In May, the firm entered into a $450 million joint venture with the insurance firm Pacific Life to buy 5,000 newly built homes. The company had launched another $450 million joint venture in 2019 with the Arizona State Retirement System, a $40 billion pension fund, to build homes from scratch.
SFR companies and investors in the sector have increasingly focused on buying and building new homes that investors can erect efficiently by the dozens and that have roofs, appliances, and other components of the same type and vintage, making maintenance and replacement more orderly and predictable.
“It creates a more homogenous product,” Jonathan Ellenzweig, the chief investment officer for Tricon, said of the so-called build-to-rent segment of the market, adding that the segment had become more attractive to institutional investors.
Mynd, a property-technology company
Mynd got its start developing property-management software to help SFR investors oversee a collection of homes that may be scattered widely and have varying maintenance needs.
In June, the company, which has raised over $40 million in funding, announced a partnership with the money manager Invesco that will aim to spend $5 billion on acquiring 20,000 single-family homes across the country.
Doug Brien, a former NFL placekicker who founded Mynd in Oakland, California, in 2016, said it planned to begin its buying spree on behalf of Invesco in September and was ramping up its operations to take on the huge task of purchasing so many homes.
“We’re at 450 people now, and we need to hire 50 more to support this buying operation,” Brien told Insider.
Pension funds and sovereign wealth funds
The North Dakota State Investment Board recently committed $200 million to Invesco’s Value Added Fund VI, which plans to allocate funds to SFR. “There’s so much room to run,” Darren Schulz, a manager with the board, told Insider of SFR’s growth potential.

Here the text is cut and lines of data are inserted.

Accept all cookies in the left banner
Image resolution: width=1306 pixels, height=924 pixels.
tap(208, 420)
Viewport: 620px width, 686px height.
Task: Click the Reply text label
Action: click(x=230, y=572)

The Pennsylvania Public School Employees’ Retirement System said earlier this year that it would commit $200 million to the private-equity firm Carlyle’s ninth US real-estate fund, which will invest in SFR and other property assets.
The New Mexico State Investment Council, a $30 billion sovereign wealth fund, put $100 million into that same Carlyle fund. Paul Chapman, a director who oversees the fund’s real-estate investments, told Insider that it was focused on future SFR investments that would buy or build new single-family rental homes.
“My ears would perk up” if an investment firm “said they were doing a build-to-rent strategy,” Chapman said.
The State of Wisconsin Investment Board recently committed $150 million to an SFR investment fund managed by Hudson Advisors.
And the $300 billion pension CalSTRS — which is helmed by chief investment officer Christopher Ailman — and Pacific Coast Capital Partners recently announced a $1 billion partnership to invest in SFR homes.